You're either a butthurt retard that got BTFO'd, or a shill trying to poison-the-well of /k/.
>One thing about stealth anons should know is that low-frequency radars can easily see even the smallest stealth vehicle in the sky
Not really. This myth comes from the F-117 which wasn't designed to be low observable in the low frequency spectrum for the sake of less visibility in all other but all new stealth projects feature more wide and broad capabilities. F-35's coating in particular was designed specifically to be more effective against low frequency waves than anything previously.
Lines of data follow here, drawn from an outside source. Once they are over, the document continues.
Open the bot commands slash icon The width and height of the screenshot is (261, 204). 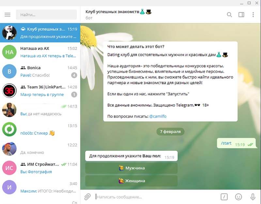click(x=224, y=197)
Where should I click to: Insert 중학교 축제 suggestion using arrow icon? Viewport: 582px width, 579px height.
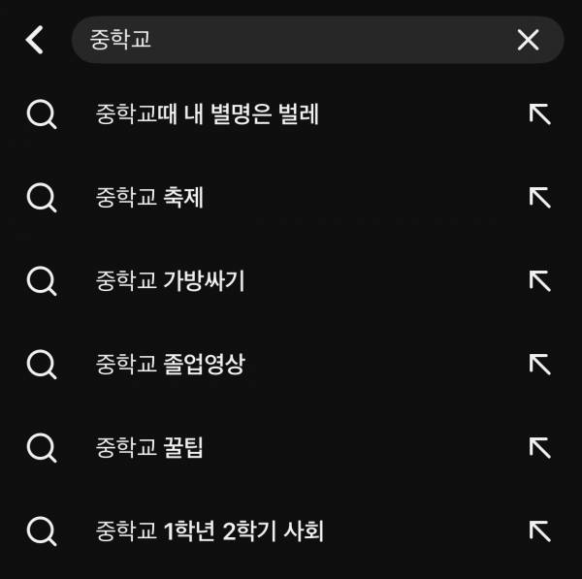click(539, 199)
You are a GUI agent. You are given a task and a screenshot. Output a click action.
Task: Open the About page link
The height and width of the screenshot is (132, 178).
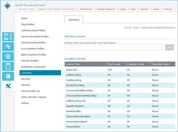[156, 9]
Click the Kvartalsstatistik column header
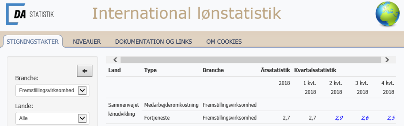The width and height of the screenshot is (404, 126). pos(315,70)
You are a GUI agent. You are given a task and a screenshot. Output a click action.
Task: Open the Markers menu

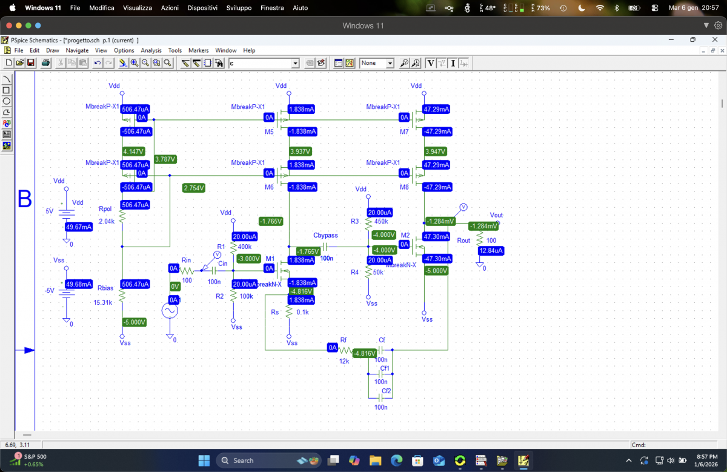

>Back in the 50s during the infancy of SAM systems, analog radars were quite crude and couldn't narrow down the position of a target to anything less than 100 or 150 meter blocks in the sky. That's why they put nukes on the SAM missiles because anything within 500 meters of a nuke would be assuredly destroyed.
They put nukes on SAMs that were using command guidance that didn't have an accurate resolution at ranges longer than 40-50km so nuke warheads on the Nike-Hercules was a way to go farther. US quickly switched to semi-active homing that didn't have that problem but still kept some nuke warheads because they were worried about mssive soviet bomber formations that would be harder to target and take out while a nuke can get them all in one go.
You're not wrong about stealth being much more poweful as a force multiplier within combined arms structure rather than a standalone hammer that sometimes is so strong that it looks invincible. It makes SEAD, recon, EW and all other strategies that were hard to counter using conventional aircraft nearly impossible to beat.
Stealth B2 vs Stealth 117 Nighthawk
Hyperactive LIDAR in terminal mode. Superior to active RF and infrared/uv. Power for it now available. Can kill pilots with kinetic alone. Sux to be a flyboy.
>tfw one (1) Yugo got fucking lucky and shot one (1) down and now we can’t have these anymore
I'm pretty sure that its equipment failed, the slavs simply latched onto the idea that someone shot it down.
From what I remember the bomb bay doors jammed open, which greatly increased its radar signature.
they were also flying the same route over and over again.
complacency and hubris were as culpable as Zoltan Dani for the 117 shoot down.
Don't you see the problem with that, though? Simple mistakes like taking the same route too many times or opening the bomb bay doors at the wrong time results in the entire system being vulnerable and no different than other plane being swatted out of the sky by anti air. Stealth by itself is just the ability to easily weaken or deflect returning high frequency waves. True stealth is a combination of that and other strategies. You can see that the Americans realized this and took that route because the F117 is actually the stealthiest aircraft used operationally. Much stealther than the F-35 or even the F-22.
Any system can suffer mechanical failures but you can't base your defensive strategy around waiting for the enemy's equipment to break down.
Yeah yeah that’s cool and all but listen guys… what if we put a giant fucking fission reactor into a cruise missile the size of an Apollo rocket, and just let it skim the surface of the world and irradiate everything in its path? It could stay aloft for literally days and we could have it shit out little nuclear gravity bombs too. We could name it after my favorite planet maybe, although it’s the tiniest one wayyyy out at the edge of our solar system.